Building a better Pyrex - part 1

With our recent decision to drop the Pyrex codebase and start from scratch, we find ourselves repeating a process from 2 years ago;

When PySoy first forked off of Soya, we had a small list of things that needed to be fixed based on our negative experiences working with that project. The API needed to be cleaned up, pydocs added, Shape needed to be mutable and implemented with vertex arrays or VBOs rather than display lists, etc.

As we worked on it, that list grew longer, including rewriting large parts of the codebase, until we found ourselves at a point where starting over would be more expedient. Of course now there's little doubt that was a good move, learning from both Soya's mistakes and our own failed early attempts we now have a pretty rocking architecture.

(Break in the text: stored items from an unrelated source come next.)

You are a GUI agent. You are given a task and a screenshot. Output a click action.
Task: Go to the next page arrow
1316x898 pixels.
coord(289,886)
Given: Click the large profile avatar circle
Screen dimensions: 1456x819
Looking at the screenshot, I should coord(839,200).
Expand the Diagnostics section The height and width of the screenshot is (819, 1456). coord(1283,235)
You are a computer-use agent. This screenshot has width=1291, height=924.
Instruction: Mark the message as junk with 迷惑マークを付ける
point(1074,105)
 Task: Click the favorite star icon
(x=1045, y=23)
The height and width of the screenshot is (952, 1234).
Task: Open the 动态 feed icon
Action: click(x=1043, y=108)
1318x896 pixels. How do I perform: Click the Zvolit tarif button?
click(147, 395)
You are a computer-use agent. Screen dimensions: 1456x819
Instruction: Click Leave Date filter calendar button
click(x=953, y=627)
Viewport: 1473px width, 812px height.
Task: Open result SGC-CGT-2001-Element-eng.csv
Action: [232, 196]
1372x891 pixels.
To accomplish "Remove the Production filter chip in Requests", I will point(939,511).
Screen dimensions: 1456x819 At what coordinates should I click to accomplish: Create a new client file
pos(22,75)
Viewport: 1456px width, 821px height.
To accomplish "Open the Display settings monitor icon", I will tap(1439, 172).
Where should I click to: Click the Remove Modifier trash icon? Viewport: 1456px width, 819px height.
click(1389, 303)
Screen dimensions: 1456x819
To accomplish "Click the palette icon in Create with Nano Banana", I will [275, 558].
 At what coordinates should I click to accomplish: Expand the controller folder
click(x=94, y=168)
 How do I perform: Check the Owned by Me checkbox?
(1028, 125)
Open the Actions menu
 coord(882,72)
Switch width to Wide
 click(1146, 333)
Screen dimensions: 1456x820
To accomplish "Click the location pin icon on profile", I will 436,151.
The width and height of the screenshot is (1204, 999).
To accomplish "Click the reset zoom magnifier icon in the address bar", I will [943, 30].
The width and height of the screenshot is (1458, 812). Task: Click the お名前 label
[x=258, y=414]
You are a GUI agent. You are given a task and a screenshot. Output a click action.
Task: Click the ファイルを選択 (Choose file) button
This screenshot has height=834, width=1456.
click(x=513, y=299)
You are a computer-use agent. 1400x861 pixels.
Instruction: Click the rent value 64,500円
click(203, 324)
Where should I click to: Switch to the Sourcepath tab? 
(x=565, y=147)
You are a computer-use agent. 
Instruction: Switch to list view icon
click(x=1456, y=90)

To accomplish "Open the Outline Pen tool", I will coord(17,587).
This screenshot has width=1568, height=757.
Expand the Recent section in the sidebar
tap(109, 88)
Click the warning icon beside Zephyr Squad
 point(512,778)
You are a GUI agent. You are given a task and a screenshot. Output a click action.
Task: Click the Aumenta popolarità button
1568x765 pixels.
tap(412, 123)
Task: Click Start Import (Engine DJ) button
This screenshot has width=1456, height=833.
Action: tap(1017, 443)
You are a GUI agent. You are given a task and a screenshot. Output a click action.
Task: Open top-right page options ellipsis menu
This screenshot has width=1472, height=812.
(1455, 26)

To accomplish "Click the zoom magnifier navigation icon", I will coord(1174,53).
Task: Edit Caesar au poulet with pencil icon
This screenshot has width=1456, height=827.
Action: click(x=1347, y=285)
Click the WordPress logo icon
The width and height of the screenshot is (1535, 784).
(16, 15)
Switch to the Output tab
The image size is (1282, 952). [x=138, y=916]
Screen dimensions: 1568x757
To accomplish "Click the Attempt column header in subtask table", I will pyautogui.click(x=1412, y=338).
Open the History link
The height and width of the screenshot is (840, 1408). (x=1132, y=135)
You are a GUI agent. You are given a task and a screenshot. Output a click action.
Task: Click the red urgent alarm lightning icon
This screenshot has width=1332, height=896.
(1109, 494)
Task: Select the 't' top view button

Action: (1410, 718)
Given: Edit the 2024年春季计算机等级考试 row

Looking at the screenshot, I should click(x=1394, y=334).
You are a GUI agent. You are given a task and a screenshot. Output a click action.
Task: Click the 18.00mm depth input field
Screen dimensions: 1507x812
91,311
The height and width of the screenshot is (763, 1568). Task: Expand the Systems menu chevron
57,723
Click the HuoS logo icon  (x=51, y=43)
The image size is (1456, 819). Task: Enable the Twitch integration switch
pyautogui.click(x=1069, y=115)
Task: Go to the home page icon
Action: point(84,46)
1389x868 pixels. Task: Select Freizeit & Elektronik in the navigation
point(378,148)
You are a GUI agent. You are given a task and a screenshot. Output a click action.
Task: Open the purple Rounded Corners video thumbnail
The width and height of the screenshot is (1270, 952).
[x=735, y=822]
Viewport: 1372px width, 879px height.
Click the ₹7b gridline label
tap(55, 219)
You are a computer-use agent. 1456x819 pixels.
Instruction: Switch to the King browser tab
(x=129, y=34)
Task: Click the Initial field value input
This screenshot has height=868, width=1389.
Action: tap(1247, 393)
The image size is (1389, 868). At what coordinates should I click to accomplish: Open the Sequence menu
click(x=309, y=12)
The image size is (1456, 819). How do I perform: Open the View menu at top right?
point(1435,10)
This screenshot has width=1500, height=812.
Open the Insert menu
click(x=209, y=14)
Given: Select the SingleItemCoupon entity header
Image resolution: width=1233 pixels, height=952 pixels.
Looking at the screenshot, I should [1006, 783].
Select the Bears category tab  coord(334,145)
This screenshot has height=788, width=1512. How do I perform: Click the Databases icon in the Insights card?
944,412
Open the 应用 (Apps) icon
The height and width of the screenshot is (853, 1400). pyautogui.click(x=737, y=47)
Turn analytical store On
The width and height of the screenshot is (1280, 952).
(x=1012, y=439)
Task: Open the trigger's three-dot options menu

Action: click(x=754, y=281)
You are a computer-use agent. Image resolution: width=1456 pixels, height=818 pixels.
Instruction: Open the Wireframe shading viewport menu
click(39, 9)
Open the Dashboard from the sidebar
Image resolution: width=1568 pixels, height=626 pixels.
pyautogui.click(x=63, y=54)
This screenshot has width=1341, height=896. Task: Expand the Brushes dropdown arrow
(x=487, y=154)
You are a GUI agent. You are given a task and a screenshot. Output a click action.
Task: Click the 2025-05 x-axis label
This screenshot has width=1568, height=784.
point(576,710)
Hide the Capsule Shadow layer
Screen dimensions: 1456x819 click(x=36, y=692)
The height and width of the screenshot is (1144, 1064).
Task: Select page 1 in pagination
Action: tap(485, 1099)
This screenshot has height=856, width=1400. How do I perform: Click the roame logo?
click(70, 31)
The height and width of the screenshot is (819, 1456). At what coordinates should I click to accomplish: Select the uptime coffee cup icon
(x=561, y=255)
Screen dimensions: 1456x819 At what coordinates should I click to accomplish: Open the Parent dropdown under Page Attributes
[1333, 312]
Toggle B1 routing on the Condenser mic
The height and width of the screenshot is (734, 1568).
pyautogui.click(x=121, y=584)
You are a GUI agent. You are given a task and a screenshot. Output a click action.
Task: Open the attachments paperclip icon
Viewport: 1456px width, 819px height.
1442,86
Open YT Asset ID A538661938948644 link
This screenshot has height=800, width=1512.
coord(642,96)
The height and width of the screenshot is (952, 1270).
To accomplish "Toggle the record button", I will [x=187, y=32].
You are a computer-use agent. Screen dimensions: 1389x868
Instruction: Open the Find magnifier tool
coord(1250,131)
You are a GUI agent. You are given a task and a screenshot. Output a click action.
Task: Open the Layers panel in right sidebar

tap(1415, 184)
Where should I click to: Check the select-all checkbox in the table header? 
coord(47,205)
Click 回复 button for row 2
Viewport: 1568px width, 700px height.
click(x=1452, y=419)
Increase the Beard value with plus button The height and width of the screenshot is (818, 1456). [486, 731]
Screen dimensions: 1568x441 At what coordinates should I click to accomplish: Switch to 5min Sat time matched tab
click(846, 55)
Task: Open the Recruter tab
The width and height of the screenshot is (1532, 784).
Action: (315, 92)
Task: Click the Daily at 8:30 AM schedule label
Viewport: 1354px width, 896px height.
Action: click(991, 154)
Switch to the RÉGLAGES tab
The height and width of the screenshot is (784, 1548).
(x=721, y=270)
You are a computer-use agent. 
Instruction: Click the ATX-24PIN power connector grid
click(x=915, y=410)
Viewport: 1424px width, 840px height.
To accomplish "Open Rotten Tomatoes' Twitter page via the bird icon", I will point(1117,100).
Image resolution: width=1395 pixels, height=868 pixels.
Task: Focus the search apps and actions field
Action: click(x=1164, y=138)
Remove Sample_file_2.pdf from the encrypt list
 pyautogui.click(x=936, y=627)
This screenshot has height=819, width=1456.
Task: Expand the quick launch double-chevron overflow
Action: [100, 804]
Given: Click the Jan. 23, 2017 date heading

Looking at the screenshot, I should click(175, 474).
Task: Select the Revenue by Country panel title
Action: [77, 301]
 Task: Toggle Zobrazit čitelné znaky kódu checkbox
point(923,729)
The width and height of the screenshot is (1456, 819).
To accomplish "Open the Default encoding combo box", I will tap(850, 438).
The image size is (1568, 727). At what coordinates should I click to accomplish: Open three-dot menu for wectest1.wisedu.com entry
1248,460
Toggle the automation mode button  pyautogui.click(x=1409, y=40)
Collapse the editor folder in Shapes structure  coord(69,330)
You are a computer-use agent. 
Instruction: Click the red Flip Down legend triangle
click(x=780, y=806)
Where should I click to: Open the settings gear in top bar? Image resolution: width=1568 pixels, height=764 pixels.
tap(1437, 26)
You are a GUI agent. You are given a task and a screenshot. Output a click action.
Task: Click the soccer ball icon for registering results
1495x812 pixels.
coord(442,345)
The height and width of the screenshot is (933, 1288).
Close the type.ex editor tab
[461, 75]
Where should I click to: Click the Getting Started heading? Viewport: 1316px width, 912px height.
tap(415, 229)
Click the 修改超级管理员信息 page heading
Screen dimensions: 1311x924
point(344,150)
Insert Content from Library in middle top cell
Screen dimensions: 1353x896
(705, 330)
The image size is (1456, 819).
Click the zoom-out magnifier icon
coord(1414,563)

The first and most foundational change we're making from Pyrex, as previously stated, is in the lexical scanner and parser. Both Pyrex and Cython are based on Plex, which was Greg's answer to processing a Python-like language.

In contrast, we'll be using Python's own tokenize module for our lexical scanner and an ASDL-based parser akin to the parser used in Python 3.0. We're extending Python.asdl with cdef, ctypedef, cimport, cinclude, etc.

This way we have less code to debug and a solid foundation to start with. With lexing and parsing almost "for free" we'll be able to focus on the important bits and get the platform able to support the kind of features we need quickly.

We've also reached a rough consensus on the following syntax changes from Pyrex:
  • unicode, generators, decorators, etc will be supported
  • all custom for syntaxes dropped in favor of Python's standard
  • with nogil: replaced with full with support
  • special methods will always have self as first argument (ie, both __sub__ and __rsub__ used)
  • cinclude added for direct C header parsing

There's more to come, which I'll post in additional installments as work progresses on this project.

3 comments:

vivaladav said...

You should code a new Gnu/Linux kernel too... I can't wait for that!

Three cheers for Arc!!!

Unknown said...

Yes, let's approach every ambitious project with sarcasm and doubt, great way to build community.

In all seriousness, language transformation is really not very complicated once you have the parser done.

Unknown said...

Sounds like great features to me. I've been meaning to get into these transformers lately. Hopefully, with statement support will be there when I finally do. :)